Despido em uma banheira, Goku relaxava enquanto Chichi massageava as costas largas do ex com uma esponja macia. Goku apenas aproveitava o pouco tempo de paz até retornar à última luta, que prometia.

— Eu juro que eu tentei impedir — Goku falou.

— Não precisa se explicar para mim — Chichi respondeu.

— O Vegeta gosta de aproveitar os poucos momentos de diversão para impôr suas regras e praticar vingança. Não é sobre isso que o torneio se trata.

— Apenas esqueça isso, ok? Tire essas coisas da cabeça e relaxe por dois minutos. Vocês vão ter que lutar à noite, não vão? Guarde isso tudo para a hora da luta.
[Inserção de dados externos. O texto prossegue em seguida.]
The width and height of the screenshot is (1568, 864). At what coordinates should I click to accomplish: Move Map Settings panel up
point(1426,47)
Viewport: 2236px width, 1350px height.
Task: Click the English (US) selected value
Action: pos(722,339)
Goku saiu da banheira secou-se e enrolou uma toalha na cintura. Sentou na cama, Chichi sentou atrás dele e começou a pentear o seu cabelo. Passava o pente até reduzir todo o volume, e esticar os fios lisos até a altura dos ombros, para apenas segundos depois o cabelo rebeldemente voltar espetado para o alto.

— Você não precisa fazer isso, Chi.

— Eu quero. Além do mais não quero correr o risco do Vegeta me encontrar.

— Eu duvido que ele te procuraria agora. Ele vai querer guardar toda a energia dele para a luta — Goku falou.

— Ah é? Pensei que ele aproveitaria o "clima" do festival.

— Depois talvez... mas antes ele vai querer se poupar.

— E você?

— Também.

— Hummm — ela parecia desconsolada.

Ver aquele povo quente copulando livremente trouxe à ela vontades. Então Goku apareceu para salvá-la, como sempre fazia antigamente, e voou com ela nos braços. E no momento em que ele a pousou no chão, Chichi o olhou nos olhos, e tudo era como antes. A mesma sensação de paixão e cumplicidade. O mesmo carinho. Então ele parecia tão angustiado quando revelou sobre a morte de Nappa, que a única coisa que ela quis fazer era mimá-lo e cuidar dele até ele esquecer tudo e voltar a ser feliz e sorrir como antes. Então o banho para relaxar seu corpo e agora penteava seus cabelos.

Quando percebeu, já havia deixado o pente de lado e massageava os cabelos dele, desceu com as mãos para os ombros e os massageou até sentir os músculos relaxados, passeou as mãos pelo abdômen dele e logo estava sentindo sua rigidez. Massageou-o cuidadosamente.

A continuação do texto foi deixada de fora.